**Records from a collection**
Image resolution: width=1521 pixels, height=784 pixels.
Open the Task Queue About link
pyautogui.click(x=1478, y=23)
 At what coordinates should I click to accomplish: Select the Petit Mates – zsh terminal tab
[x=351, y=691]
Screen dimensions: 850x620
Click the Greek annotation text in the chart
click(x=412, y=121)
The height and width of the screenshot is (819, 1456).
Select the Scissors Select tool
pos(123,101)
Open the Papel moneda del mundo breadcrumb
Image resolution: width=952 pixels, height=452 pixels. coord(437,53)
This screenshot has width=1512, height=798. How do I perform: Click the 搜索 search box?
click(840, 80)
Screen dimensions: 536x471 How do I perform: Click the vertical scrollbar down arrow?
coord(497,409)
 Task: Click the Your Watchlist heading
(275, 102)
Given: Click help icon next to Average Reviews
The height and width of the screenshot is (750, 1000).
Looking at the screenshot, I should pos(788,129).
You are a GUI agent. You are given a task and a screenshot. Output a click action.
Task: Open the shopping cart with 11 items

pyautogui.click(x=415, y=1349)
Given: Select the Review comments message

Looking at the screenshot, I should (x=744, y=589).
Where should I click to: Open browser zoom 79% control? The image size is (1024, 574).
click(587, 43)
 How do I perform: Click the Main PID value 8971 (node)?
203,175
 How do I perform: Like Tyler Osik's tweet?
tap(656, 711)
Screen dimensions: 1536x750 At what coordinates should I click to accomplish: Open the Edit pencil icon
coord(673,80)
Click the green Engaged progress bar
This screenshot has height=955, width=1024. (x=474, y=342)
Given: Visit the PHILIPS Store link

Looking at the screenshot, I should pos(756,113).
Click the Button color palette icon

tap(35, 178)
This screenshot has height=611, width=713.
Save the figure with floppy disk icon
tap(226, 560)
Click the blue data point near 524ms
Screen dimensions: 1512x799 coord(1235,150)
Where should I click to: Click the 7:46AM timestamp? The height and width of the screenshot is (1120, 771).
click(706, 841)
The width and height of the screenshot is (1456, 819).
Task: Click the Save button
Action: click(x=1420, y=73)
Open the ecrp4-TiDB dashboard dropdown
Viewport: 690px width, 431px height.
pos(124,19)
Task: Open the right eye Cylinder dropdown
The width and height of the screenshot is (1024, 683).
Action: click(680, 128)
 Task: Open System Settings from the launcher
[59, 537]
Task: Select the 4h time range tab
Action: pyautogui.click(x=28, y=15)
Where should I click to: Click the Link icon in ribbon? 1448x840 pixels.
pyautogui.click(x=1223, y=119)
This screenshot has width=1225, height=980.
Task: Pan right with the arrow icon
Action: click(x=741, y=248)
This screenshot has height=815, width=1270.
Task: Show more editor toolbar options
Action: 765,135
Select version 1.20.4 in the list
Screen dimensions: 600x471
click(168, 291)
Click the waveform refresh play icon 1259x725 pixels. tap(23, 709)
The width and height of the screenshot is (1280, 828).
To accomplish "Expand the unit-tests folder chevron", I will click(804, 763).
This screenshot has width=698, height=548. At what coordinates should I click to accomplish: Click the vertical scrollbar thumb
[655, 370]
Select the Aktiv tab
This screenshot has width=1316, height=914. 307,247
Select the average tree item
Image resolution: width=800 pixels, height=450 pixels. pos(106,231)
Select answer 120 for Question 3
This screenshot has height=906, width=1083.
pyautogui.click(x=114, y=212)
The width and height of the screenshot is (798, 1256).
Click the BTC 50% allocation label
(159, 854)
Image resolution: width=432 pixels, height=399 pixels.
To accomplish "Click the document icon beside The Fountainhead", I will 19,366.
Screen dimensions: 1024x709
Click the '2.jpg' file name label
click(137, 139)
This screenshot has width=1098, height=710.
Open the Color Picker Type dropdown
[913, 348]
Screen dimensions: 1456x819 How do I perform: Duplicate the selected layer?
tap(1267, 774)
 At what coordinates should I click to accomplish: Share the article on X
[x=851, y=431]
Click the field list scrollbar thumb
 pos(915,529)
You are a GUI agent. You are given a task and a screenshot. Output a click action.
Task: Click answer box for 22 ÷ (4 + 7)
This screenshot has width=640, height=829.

**The task**
Copy all of the material above line for line, changing nothing.

**Expected output**
Image resolution: width=1521 pixels, height=784 pixels.
Open the Task Queue About link
pyautogui.click(x=1478, y=23)
 At what coordinates should I click to accomplish: Select the Petit Mates – zsh terminal tab
[x=351, y=691]
Screen dimensions: 850x620
Click the Greek annotation text in the chart
click(x=412, y=121)
The height and width of the screenshot is (819, 1456).
Select the Scissors Select tool
pos(123,101)
Open the Papel moneda del mundo breadcrumb
Image resolution: width=952 pixels, height=452 pixels. coord(437,53)
This screenshot has width=1512, height=798. How do I perform: Click the 搜索 search box?
click(840, 80)
Screen dimensions: 536x471 How do I perform: Click the vertical scrollbar down arrow?
coord(497,409)
 Task: Click the Your Watchlist heading
(275, 102)
Given: Click help icon next to Average Reviews
The height and width of the screenshot is (750, 1000).
Looking at the screenshot, I should pos(788,129).
You are a GUI agent. You are given a task and a screenshot. Output a click action.
Task: Open the shopping cart with 11 items

pyautogui.click(x=415, y=1349)
Given: Select the Review comments message

Looking at the screenshot, I should (x=744, y=589).
Where should I click to: Open browser zoom 79% control? The image size is (1024, 574).
click(587, 43)
 How do I perform: Click the Main PID value 8971 (node)?
203,175
 How do I perform: Like Tyler Osik's tweet?
tap(656, 711)
Screen dimensions: 1536x750 At what coordinates should I click to accomplish: Open the Edit pencil icon
coord(673,80)
Click the green Engaged progress bar
This screenshot has height=955, width=1024. (x=474, y=342)
Given: Visit the PHILIPS Store link

Looking at the screenshot, I should pos(756,113).
Click the Button color palette icon

tap(35, 178)
This screenshot has height=611, width=713.
Save the figure with floppy disk icon
tap(226, 560)
Click the blue data point near 524ms
Screen dimensions: 1512x799 coord(1235,150)
Where should I click to: Click the 7:46AM timestamp? The height and width of the screenshot is (1120, 771).
click(706, 841)
The width and height of the screenshot is (1456, 819).
Task: Click the Save button
Action: click(x=1420, y=73)
Open the ecrp4-TiDB dashboard dropdown
Viewport: 690px width, 431px height.
pos(124,19)
Task: Open the right eye Cylinder dropdown
The width and height of the screenshot is (1024, 683).
Action: click(680, 128)
 Task: Open System Settings from the launcher
[59, 537]
Task: Select the 4h time range tab
Action: pyautogui.click(x=28, y=15)
Where should I click to: Click the Link icon in ribbon? 1448x840 pixels.
pyautogui.click(x=1223, y=119)
This screenshot has width=1225, height=980.
Task: Pan right with the arrow icon
Action: click(x=741, y=248)
This screenshot has height=815, width=1270.
Task: Show more editor toolbar options
Action: 765,135
Select version 1.20.4 in the list
Screen dimensions: 600x471
click(168, 291)
Click the waveform refresh play icon 1259x725 pixels. tap(23, 709)
The width and height of the screenshot is (1280, 828).
To accomplish "Expand the unit-tests folder chevron", I will click(804, 763).
This screenshot has width=698, height=548. At what coordinates should I click to accomplish: Click the vertical scrollbar thumb
[655, 370]
Select the Aktiv tab
This screenshot has width=1316, height=914. 307,247
Select the average tree item
Image resolution: width=800 pixels, height=450 pixels. pos(106,231)
Select answer 120 for Question 3
This screenshot has height=906, width=1083.
pyautogui.click(x=114, y=212)
The width and height of the screenshot is (798, 1256).
Click the BTC 50% allocation label
(159, 854)
Image resolution: width=432 pixels, height=399 pixels.
To accomplish "Click the document icon beside The Fountainhead", I will 19,366.
Screen dimensions: 1024x709
Click the '2.jpg' file name label
click(137, 139)
This screenshot has width=1098, height=710.
Open the Color Picker Type dropdown
[913, 348]
Screen dimensions: 1456x819 How do I perform: Duplicate the selected layer?
tap(1267, 774)
 At what coordinates should I click to accomplish: Share the article on X
[x=851, y=431]
Click the field list scrollbar thumb
 pos(915,529)
You are a GUI agent. You are given a task and a screenshot. Output a click action.
Task: Click answer box for 22 ÷ (4 + 7)
This screenshot has width=640, height=829.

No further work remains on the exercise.